-
1. Re: SubjectAuthenticationService / ActorId from JAAS
camunda Dec 11, 2008 4:48 AM (in response to camunda) -
2. Re: SubjectAuthenticationService / ActorId from JAAS
heiko.braun Dec 11, 2008 5:01 AM (in response to camunda)I would say you fix the interface and provide noop's where applicable.
-
3. Re: SubjectAuthenticationService / ActorId from JAAS
heiko.braun Dec 11, 2008 5:02 AM (in response to camunda)... and provide a proper factory as well.
-
4. Re: SubjectAuthenticationService / ActorId from JAAS
camunda Dec 11, 2008 5:08 AM (in response to camunda)My feeling too.

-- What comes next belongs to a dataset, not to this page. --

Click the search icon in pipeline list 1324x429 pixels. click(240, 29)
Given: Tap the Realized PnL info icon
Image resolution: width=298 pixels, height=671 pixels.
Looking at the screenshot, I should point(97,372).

Currently we started discussing around if it make sense at all to use the JAAS subject as actor. Collect pros and cons, since e.g. with asynchronous communication the JAAS-Subject is from the MDB, so somehow we should maybe "rescue" the actor-id from the first call over the JMS intermezzo... -
5. Re: SubjectAuthenticationService / ActorId from JAAS
heiko.braun Dec 11, 2008 5:15 AM (in response to camunda)yes, i have the same problem with the consoles.
another option would be a pluggable resolver, i.e:
(pseudo code)interface IdentityResolver { Identity resolve(Context ctx); }
Identity would then be an actor for instance,
and the context might be a JASS subject.
We could then provide a default resolver that delegates to JAAS. -
6. Re: SubjectAuthenticationService / ActorId from JAAS
kukeltje Dec 11, 2008 8:35 AM (in response to camunda)I support everything that makes it more pluggable (a real 'service') with factories etc... and a lot of cleanup needs to take place... old code etc...

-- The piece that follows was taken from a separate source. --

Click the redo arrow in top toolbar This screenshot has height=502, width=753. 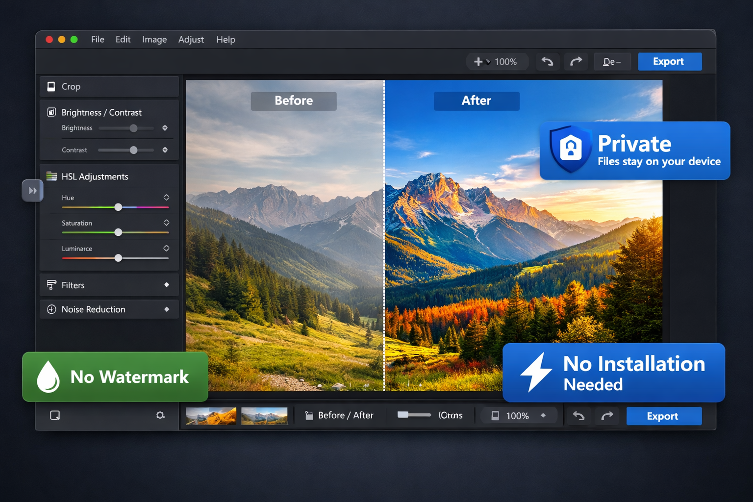[576, 62]
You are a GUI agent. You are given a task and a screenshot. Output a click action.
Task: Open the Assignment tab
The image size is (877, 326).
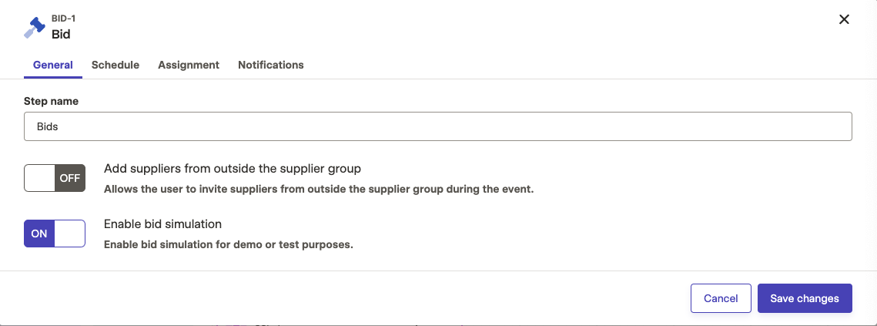coord(189,65)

Is this proposal for jBPM 3? -
7. Re: SubjectAuthenticationService / ActorId from JAAS
camunda Dec 11, 2008 11:54 AM (in response to camunda)I added the factory, introduced the "setActorId" in the interface and use the interface correctly in the JbpmContext now.
The remaining problem is: How to "transport" the jaas information "over" JMS. I don't get the idea, heiko. How should this IdentityResolver work? Doesn't the AuthenticationService already do what you propse?

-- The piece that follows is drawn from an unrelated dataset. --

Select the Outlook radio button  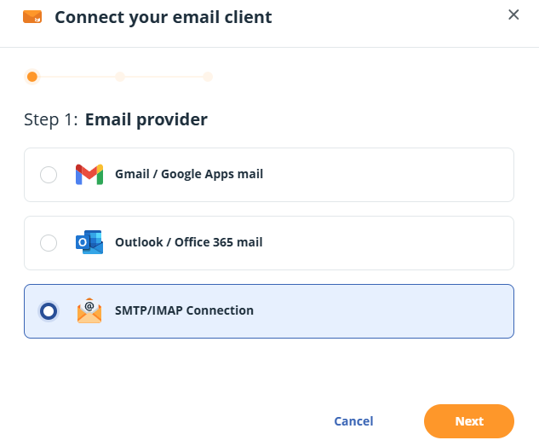[x=49, y=243]
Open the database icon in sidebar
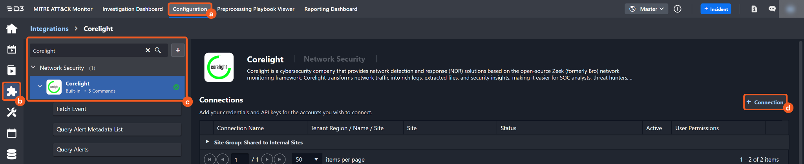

We decided for adding the authenticated actor to the JMS message (via JmsMessageFactory) and log in again in the MDB by reading the credentials from the JMS message... -
8. Re: SubjectAuthenticationService / ActorId from JAAS
camunda Dec 11, 2008 12:23 PM (in response to camunda)Is this proposal for jBPM 3?
This code was "half baked" already there, and yes, it will be jbpm 3.3.1... -
9. Re: SubjectAuthenticationService / ActorId from JAAS
kukeltje Dec 11, 2008 4:33 PM (in response to camunda)We decided for adding the authenticated actor to the JMS message (via JmsMessageFactory) and log in again in the MDB by reading the credentials from the JMS message...
That is what I normally do as well.This code was "half baked" already there, and yes, it will be jbpm 3.3.1...
The identity module is, service wise, half baked anyway (no offence Tom). There is no real interface that someone else could implement etc, hard coded things etc... But I assume this is not corrected now ;-)
I'll check things out... tnx -
10. Re: SubjectAuthenticationService / ActorId from JAAS
camunda Dec 11, 2008 4:44 PM (in response to camunda)But I assume this is not corrected now ;-)
No, the changes doesn't have anything to do with the identity module... -
11. Re: SubjectAuthenticationService / ActorId from JAAS
heiko.braun Dec 12, 2008 3:17 AM (in response to camunda)The resolver was a response to this question:
does it make sense at all to use the JAAS subject as actor?
It didn't mean to answer the JMS problem -
12. Re: SubjectAuthenticationService / ActorId from JAAS
tom.baeyens Jan 16, 2009 5:21 AM (in response to camunda)"camunda" wrote:
Is this proposal for jBPM 3?
This code was "half baked" already there, and yes, it will be jbpm 3.3.1...
this is a correct interpretation.
i remember writing the code to see if it would be possible and to work out the idea. i also remember never using it. so your experience matches my memory of the situation.
good to know that you've included it in the 3 codebase so that we can port it if we need it in 4.